The brokerage also cut estimates for revenue and earnings by 1-2 percent over FY24-26 for Infosys. It is underweight on the stock with a target of ₹1,170 by March 2024, indicating a downside of 10 percent
“Our UW thesis (for Infosys) is driven by three main factors: Lower growth expectations in FY24 of around 3 percent CC YY, below the lower end of the company’s guide of 4-7 percent, as we believe H1 will be weak, given the uncertain macro, and 2H won’t be able to carry the burden of lifting full-year growth, weak leading indicators in the forms of declining net new large deal TCV and a sharp slowdown in hiring, suggesting weaker growth ahead, and Infosys’s loss of growth leadership to TCS in Q4FY23 while slipping margins are not yielding a growth advantage,” it explained.
For Mphasis, the brokerage sees growth challenges in the BFSI vertical and limited scope for margin expansion. It has a target of ₹1,550, indicating a downside of over 17 percent.
Meanwhile, the brokerage finds Persistent Systems expensive given slowing growth in a tough macro environment. It downgraded the stock to underweight ad cut its target to ₹4,100, indicating a downside of over 17 percent.
And for Wipro, JPMorgan noted that the weak June quarter guidance highlights the challenging macro environment that will lead to a sharp slowdown in growth in FY24E and keep it under pressure in the absence of operating leverage. Wipro’s higher consulting exposure keeps it at a higher risk of a slowdown than peers, it said. It has maintained an underweight rating with a March 2024 price target of ₹360, indicating a downside of 9 percent.
For HCL Tech and Tech Mahindra, the brokerage sees downsides of nearly 21 percent and 12 percent, respectively, despite the rise in target prices.
Stock price trend
Nifty IT has risen only 3 percent in the last 1 year as against a 19 percent rise in benchmark Nifty. Meanwhile, it is completely flat in 2023 YTD, up just 0.2 percent versus a 3.5 percent jump in Nifty.
Four of the 10 constituents in the Nifty IT index are in red this year so far. Infosys has lost the most, nearly 15 percent followed by Mphasis, down around 5 percent. Meanwhile, Wipro and TCS fell around 1 percent each.

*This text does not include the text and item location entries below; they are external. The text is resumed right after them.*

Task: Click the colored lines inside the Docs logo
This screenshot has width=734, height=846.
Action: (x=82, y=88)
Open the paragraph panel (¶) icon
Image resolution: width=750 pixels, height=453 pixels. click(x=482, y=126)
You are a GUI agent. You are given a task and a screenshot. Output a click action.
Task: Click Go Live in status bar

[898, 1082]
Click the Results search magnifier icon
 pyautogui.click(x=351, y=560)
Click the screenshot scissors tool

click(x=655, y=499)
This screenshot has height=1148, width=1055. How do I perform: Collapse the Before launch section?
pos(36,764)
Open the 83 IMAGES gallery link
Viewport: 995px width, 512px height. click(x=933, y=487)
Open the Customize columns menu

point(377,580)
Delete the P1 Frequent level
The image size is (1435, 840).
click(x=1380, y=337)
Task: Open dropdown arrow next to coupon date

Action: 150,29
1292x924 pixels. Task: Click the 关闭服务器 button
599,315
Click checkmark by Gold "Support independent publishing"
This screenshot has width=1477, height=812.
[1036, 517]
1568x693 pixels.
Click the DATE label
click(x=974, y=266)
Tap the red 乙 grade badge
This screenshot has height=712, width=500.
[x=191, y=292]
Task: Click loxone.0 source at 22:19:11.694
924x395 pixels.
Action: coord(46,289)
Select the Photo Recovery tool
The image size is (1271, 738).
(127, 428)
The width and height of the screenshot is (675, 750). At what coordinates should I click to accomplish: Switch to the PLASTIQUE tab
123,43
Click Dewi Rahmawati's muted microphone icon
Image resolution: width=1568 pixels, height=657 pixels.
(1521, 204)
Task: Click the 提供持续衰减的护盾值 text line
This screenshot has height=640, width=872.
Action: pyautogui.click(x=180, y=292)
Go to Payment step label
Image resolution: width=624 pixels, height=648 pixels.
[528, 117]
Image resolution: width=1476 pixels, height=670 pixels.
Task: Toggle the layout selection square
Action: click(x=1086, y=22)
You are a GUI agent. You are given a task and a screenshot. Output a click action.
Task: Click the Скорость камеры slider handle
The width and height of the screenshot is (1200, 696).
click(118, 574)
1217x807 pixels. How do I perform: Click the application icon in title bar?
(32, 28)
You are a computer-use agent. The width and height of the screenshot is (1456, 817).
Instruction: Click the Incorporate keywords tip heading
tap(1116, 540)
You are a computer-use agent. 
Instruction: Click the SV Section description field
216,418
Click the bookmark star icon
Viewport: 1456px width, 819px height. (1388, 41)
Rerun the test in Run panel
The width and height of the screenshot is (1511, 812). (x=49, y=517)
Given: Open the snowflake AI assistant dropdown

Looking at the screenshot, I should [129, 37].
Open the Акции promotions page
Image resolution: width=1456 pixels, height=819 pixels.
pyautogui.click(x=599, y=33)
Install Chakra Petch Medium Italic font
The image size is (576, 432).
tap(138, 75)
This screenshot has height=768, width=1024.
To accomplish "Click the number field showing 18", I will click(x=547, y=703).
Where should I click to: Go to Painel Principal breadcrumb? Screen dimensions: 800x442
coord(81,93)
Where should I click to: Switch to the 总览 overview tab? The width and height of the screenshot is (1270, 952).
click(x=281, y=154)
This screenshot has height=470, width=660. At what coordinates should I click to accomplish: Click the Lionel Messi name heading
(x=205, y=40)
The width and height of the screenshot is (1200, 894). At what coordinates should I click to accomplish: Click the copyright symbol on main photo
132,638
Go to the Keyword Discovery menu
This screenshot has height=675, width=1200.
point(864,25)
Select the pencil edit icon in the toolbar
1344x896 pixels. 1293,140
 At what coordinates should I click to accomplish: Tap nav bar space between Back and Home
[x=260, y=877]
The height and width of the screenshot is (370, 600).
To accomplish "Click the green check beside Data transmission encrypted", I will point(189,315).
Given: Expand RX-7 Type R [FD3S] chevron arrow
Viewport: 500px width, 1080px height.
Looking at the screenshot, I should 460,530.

On the other hand, Persistent Systems was the top performer in the index, rising 20 percent followed by Coforge, up 18 percent and LTIMindtree, up 13 percent.
HCL Tech, Tech Mahindra, and L&T Tech rose between 4-10 percent each.
Meanwhile, in the last 1 year as well, Persistent Systems was the top gainer, surging almost 54 percent. Mphasis, on the other hand, is the top loser, down over 18 percent in the last 1 year. Wipro and Infosys also shed over 7 percent each, whereas TCS rose 2.6 percent in this time. HCL Tech and Tech Mahindra, however, were up 18 percent and 14 percent, respectively.